Depuis le 21 juin 2004, la loi pour la confiance dans l'économie numérique (LCEN) prévoit également la possibilité, en référé, d'ordonner le retrait d'un contenu en ligne appellant à la violence, à la haine ou encore à la discrimination. Cette proposition de loi contre les "fake news" va donc plus loin, en permettant une procédure d'urgence similaire sur les simples critères de fausseté et de diffusion massive d'une information.
Cette loi pourra-t-elle vraiment s'appliquer ?
C'est l'une des craintes partagées par plusieurs juristes et chercheurs spécialistes du sujet. La loi peut-elle vraiment empêcher une circulation en masse, globale et virale d'une fausse information ? "Il y a un risque d'encombrement des tribunaux pour ces questions-là", explique à franceinfo Jean-Marie Charon, sociologue, spécialiste des médias et de l'information.
Dans le cas où le caractère faux de l'information et la volonté de manipuler l'opinion sont complexes à établir, "il n’est pas du tout certain que le juge ait les moyens, et surtout le temps, de rendre efficace le dispositif", poursuit le chercheur.

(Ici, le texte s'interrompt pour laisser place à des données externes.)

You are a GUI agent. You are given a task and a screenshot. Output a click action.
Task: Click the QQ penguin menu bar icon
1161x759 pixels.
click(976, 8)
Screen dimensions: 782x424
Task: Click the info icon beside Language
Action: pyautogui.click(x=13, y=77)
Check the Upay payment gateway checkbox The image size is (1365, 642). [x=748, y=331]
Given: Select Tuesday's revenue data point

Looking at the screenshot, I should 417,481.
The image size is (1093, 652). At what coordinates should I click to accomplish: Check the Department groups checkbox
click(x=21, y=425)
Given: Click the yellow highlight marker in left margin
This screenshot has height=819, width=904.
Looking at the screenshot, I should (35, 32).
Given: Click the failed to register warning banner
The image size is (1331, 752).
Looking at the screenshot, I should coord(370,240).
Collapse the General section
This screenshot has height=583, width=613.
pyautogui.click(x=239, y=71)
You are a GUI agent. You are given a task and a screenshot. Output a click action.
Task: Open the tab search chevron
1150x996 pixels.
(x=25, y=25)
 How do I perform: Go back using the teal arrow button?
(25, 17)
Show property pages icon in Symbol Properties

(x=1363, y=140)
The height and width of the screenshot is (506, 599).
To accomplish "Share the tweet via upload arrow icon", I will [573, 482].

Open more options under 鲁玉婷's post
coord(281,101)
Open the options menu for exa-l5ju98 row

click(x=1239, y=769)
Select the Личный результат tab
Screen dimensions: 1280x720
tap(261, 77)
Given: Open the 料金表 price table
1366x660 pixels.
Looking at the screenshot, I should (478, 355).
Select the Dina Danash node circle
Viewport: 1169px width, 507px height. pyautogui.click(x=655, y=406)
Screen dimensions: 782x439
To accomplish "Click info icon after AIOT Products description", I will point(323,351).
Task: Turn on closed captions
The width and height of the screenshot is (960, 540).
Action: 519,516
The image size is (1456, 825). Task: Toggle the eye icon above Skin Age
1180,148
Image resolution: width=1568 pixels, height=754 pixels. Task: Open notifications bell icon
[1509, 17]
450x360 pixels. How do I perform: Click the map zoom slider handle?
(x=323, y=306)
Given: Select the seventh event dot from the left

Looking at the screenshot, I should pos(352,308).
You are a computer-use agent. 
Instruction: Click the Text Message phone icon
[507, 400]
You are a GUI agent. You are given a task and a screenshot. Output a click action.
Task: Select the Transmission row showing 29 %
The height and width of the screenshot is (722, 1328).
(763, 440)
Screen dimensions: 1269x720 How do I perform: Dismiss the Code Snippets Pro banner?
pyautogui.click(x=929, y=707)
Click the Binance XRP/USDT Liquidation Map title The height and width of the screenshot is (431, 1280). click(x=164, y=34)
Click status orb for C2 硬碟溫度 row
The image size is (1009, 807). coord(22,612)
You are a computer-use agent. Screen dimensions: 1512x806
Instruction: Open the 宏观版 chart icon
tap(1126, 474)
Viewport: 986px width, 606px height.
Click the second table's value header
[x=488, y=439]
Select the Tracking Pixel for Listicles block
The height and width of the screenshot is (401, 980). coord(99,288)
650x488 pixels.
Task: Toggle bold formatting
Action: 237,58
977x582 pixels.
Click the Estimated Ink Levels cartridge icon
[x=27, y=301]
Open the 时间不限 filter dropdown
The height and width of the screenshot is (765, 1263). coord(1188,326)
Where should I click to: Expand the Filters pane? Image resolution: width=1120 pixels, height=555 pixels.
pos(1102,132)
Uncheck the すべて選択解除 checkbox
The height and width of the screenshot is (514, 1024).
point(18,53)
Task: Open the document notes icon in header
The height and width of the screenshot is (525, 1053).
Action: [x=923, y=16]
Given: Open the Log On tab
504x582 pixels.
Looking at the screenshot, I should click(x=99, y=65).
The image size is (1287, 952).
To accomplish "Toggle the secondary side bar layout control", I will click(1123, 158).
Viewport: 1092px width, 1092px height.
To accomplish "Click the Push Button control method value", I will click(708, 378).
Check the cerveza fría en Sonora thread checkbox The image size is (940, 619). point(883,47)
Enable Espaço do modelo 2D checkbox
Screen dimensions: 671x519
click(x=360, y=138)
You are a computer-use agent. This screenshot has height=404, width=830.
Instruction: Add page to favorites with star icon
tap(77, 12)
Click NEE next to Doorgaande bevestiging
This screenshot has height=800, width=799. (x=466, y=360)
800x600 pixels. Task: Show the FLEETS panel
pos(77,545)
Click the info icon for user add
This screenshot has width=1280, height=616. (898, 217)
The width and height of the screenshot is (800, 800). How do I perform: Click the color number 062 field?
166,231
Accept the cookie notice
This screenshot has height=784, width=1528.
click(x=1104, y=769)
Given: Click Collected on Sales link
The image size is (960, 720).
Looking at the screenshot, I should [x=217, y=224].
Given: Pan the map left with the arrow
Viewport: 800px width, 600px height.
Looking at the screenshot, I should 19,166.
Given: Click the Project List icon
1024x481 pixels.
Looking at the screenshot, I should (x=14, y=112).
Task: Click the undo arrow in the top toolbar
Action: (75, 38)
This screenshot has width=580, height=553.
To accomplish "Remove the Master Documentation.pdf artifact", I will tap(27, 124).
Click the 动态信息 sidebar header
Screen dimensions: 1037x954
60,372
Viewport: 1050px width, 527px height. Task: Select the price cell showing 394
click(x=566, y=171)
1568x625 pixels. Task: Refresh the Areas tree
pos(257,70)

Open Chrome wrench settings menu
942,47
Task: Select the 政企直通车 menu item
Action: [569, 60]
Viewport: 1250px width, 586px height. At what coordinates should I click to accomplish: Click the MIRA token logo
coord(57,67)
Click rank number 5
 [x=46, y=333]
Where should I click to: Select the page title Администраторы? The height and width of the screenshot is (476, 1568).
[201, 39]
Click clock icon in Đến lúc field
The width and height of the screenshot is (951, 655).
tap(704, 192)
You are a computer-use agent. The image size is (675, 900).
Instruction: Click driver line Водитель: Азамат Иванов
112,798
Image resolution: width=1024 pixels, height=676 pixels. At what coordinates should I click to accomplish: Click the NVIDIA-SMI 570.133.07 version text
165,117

Ce dernier s'inquiète également de la volonté du gouvernement de définir légalement ce qu'est une "fake news". Qu'est-ce qu'une information qui "poserait problème, qui mériterait une poursuite ?" s'interroge-t-il. "On voit qu'il y a un problème de définition."
Pour Jean-Marie Charon, il semble également difficile d'imposer à des plateformes étrangères – telles que Facebook ou Twitter – de lutter davantage contre les fausses informations. "ll n'y a pas d'accord, il n'y a pas de convention entre la justice française et la justice américaine sur ces questions-là", analyse le sociologue. "Je crains qu'on s'aperçoive très vite que ces grandes plateformes internationales auront les moyens d'échapper" à la loi, alerte-t-il. "De fait, elles ne répondent pas au cadre juridique français."